WHAT YOU SHOULD DO: Exactly how many lines below mention "method"? Answer with that number alone.

Segment Start: SUPPLIED RECORDS

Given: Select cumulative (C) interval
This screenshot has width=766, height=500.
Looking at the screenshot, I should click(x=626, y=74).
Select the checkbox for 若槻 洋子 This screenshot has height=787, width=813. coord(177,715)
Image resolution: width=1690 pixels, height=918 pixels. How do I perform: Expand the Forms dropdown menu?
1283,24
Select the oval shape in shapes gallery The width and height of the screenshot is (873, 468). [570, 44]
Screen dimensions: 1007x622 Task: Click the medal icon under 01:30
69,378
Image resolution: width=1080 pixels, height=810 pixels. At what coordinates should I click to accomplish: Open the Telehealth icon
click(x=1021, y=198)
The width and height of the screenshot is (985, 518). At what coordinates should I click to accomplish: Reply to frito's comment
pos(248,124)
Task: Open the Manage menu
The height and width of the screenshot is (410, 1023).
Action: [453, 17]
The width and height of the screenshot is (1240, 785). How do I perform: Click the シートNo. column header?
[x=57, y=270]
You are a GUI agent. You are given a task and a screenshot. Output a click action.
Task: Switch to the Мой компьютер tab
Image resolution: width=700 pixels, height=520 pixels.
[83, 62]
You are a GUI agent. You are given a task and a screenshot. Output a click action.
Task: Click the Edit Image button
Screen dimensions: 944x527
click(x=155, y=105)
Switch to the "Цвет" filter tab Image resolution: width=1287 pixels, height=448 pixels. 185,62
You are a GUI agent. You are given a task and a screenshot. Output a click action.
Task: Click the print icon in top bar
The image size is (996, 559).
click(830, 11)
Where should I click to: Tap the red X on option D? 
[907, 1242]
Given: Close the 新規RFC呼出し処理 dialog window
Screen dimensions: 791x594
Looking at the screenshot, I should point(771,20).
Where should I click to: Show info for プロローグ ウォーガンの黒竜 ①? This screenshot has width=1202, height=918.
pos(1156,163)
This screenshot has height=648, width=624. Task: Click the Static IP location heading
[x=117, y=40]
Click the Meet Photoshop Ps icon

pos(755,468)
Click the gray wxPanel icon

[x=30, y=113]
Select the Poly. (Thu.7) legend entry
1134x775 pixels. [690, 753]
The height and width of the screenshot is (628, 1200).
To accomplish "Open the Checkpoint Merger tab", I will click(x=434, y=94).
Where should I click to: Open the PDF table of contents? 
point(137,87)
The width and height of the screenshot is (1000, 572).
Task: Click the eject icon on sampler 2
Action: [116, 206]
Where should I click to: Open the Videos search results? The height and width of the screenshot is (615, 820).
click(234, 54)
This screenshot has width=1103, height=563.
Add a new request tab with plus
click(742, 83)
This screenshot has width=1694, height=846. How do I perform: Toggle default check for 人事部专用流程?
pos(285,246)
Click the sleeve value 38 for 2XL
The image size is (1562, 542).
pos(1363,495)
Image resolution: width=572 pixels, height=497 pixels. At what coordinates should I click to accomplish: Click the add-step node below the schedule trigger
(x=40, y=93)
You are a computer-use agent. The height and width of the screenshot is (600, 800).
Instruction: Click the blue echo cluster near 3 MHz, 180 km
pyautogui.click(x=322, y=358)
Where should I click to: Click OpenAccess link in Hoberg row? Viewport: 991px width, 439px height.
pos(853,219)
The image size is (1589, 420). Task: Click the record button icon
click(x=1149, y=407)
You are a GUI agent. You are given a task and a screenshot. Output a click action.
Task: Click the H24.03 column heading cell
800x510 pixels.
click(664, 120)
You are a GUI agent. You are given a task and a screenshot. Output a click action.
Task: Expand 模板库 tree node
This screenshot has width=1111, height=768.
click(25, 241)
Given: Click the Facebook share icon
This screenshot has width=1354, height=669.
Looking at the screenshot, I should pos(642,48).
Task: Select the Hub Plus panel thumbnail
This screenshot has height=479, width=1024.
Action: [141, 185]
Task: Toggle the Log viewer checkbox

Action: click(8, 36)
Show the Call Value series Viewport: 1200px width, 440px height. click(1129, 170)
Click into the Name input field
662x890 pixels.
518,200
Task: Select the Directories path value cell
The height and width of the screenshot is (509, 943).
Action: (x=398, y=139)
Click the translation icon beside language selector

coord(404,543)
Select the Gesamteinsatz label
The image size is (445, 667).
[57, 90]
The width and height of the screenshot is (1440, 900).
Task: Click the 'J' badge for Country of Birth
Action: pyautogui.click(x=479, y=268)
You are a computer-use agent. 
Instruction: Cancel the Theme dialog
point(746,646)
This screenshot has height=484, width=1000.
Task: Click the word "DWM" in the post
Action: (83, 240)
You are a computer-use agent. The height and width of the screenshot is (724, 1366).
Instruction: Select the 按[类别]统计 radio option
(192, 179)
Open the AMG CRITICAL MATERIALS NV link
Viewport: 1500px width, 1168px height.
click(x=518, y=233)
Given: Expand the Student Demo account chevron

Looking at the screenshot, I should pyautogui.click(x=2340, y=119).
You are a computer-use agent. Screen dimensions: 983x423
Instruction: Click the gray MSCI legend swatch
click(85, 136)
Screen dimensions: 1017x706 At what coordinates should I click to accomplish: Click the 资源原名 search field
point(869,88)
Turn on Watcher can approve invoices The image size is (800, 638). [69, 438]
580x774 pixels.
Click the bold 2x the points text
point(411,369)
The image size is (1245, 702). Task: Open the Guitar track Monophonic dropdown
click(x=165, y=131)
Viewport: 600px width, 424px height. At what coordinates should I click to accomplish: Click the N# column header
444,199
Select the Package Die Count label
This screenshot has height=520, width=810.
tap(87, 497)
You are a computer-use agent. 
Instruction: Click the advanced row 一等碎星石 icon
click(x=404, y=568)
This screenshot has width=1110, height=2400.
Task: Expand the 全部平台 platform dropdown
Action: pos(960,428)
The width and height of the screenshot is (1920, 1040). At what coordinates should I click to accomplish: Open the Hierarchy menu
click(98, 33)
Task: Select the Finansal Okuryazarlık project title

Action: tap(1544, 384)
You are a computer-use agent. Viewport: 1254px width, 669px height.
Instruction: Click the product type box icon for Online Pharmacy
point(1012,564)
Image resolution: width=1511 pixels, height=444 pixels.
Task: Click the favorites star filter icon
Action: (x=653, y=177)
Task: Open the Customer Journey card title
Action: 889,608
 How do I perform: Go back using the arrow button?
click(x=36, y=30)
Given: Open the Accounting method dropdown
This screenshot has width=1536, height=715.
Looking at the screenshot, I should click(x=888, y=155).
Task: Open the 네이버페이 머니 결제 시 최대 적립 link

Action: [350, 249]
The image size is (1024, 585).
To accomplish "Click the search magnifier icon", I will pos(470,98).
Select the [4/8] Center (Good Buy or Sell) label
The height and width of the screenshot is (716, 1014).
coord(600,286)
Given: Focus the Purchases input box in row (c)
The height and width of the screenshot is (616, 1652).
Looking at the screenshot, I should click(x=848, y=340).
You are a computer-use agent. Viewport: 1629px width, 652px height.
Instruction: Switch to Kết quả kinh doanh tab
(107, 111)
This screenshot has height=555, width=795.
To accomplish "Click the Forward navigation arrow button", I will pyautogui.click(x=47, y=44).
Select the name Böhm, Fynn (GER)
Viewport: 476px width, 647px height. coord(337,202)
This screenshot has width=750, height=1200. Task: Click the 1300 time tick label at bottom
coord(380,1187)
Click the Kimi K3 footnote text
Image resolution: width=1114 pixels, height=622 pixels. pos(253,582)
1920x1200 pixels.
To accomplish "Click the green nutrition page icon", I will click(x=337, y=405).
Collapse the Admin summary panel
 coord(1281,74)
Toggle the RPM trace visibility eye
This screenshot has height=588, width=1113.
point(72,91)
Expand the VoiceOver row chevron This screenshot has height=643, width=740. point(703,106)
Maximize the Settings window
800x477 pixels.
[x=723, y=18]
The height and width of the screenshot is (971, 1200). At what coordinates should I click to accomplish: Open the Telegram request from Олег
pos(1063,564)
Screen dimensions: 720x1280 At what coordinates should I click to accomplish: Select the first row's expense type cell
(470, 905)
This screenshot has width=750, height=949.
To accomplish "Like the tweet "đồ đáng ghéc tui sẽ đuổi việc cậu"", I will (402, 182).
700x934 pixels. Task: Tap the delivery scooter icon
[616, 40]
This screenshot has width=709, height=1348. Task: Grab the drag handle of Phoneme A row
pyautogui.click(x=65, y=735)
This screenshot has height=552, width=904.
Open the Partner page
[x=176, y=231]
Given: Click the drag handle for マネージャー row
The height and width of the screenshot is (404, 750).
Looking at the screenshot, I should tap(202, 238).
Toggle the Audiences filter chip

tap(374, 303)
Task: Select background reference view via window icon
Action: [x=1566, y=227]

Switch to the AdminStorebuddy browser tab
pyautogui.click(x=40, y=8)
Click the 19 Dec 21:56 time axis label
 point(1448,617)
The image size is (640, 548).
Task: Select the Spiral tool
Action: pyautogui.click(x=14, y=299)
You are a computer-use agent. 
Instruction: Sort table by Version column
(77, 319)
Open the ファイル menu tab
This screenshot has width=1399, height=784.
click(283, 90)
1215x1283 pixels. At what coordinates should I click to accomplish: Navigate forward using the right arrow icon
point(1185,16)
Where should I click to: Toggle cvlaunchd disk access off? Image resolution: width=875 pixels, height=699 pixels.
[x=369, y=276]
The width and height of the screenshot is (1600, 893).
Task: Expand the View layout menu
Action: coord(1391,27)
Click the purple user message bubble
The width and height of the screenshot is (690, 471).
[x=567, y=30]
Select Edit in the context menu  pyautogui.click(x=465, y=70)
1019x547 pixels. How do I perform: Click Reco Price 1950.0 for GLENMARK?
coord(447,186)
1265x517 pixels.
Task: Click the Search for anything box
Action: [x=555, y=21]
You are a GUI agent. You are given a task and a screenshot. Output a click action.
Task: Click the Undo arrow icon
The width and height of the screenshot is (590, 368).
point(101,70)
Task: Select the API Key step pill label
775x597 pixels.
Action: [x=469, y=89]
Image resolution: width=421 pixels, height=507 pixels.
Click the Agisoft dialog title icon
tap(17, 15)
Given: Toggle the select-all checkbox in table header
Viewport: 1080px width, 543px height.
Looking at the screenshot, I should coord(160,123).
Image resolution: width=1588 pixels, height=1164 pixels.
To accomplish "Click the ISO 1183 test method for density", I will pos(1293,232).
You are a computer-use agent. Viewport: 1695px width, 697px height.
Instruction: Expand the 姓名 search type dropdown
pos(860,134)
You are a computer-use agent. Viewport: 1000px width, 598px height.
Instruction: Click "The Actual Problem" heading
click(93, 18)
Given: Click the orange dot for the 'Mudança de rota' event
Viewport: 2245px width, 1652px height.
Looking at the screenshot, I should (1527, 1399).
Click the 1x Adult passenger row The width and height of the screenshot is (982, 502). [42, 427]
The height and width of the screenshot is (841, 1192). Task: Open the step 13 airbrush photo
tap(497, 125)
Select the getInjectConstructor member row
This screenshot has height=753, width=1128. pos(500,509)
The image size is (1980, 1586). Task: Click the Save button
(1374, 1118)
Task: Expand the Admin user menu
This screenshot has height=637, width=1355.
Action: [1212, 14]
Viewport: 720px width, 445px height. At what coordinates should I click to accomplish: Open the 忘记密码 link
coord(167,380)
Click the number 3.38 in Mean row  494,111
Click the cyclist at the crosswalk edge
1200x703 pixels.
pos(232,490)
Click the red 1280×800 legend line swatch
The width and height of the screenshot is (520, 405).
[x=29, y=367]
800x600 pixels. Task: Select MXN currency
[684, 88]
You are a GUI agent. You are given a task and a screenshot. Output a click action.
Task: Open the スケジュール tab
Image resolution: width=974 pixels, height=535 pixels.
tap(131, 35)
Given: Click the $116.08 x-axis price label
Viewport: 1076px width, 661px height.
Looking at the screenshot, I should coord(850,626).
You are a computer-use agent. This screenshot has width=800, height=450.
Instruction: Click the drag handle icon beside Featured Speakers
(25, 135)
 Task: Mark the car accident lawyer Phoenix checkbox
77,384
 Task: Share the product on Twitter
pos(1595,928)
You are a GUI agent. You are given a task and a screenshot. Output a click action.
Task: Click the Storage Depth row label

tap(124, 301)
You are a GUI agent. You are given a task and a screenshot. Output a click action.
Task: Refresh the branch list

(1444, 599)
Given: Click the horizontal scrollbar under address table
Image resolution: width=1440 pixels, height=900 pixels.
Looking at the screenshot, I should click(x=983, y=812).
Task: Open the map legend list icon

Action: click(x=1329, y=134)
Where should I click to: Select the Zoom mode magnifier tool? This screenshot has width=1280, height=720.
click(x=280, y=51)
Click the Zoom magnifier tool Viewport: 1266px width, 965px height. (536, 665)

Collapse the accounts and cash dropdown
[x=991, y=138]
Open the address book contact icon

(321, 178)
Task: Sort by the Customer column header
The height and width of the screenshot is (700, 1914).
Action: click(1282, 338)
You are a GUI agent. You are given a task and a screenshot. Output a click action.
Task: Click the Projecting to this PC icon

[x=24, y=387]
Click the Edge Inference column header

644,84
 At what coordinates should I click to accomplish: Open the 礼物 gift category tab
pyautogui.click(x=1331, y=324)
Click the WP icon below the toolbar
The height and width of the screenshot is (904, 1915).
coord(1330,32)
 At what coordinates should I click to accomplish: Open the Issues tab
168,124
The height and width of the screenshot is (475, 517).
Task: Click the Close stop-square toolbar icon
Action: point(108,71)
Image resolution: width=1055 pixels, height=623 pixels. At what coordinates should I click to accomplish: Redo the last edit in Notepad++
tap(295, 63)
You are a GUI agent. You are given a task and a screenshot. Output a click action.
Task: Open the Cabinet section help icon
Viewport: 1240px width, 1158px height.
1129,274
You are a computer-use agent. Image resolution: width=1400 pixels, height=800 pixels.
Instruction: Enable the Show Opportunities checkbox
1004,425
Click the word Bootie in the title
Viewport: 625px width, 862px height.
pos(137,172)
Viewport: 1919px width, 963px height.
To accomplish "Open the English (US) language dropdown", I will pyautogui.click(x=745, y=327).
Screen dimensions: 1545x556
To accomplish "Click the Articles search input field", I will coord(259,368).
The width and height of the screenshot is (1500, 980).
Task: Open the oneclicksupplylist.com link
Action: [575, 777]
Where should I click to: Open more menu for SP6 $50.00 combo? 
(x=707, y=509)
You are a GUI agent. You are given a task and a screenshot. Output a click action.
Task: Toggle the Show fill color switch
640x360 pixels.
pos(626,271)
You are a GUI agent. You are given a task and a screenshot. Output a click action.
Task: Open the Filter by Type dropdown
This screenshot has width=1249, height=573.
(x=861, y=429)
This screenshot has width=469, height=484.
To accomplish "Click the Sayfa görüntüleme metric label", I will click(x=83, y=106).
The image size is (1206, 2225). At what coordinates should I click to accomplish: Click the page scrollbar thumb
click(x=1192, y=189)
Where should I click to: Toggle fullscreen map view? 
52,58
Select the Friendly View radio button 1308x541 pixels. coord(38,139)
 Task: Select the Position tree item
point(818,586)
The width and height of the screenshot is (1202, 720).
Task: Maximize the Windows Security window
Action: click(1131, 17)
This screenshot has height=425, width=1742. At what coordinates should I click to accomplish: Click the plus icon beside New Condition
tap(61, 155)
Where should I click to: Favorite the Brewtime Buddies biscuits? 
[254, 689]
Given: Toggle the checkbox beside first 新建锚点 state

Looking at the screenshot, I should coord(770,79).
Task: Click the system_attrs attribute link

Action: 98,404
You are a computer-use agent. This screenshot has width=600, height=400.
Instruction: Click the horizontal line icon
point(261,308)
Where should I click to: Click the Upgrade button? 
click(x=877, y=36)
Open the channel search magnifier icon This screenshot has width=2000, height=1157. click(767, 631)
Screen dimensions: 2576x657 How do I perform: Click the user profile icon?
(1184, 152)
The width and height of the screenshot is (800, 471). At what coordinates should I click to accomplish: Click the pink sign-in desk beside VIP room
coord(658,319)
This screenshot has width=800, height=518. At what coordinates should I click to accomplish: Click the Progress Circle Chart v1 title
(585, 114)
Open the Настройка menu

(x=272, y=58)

Segment End: SUPPLIED RECORDS

FINISHED EXERCISE: 2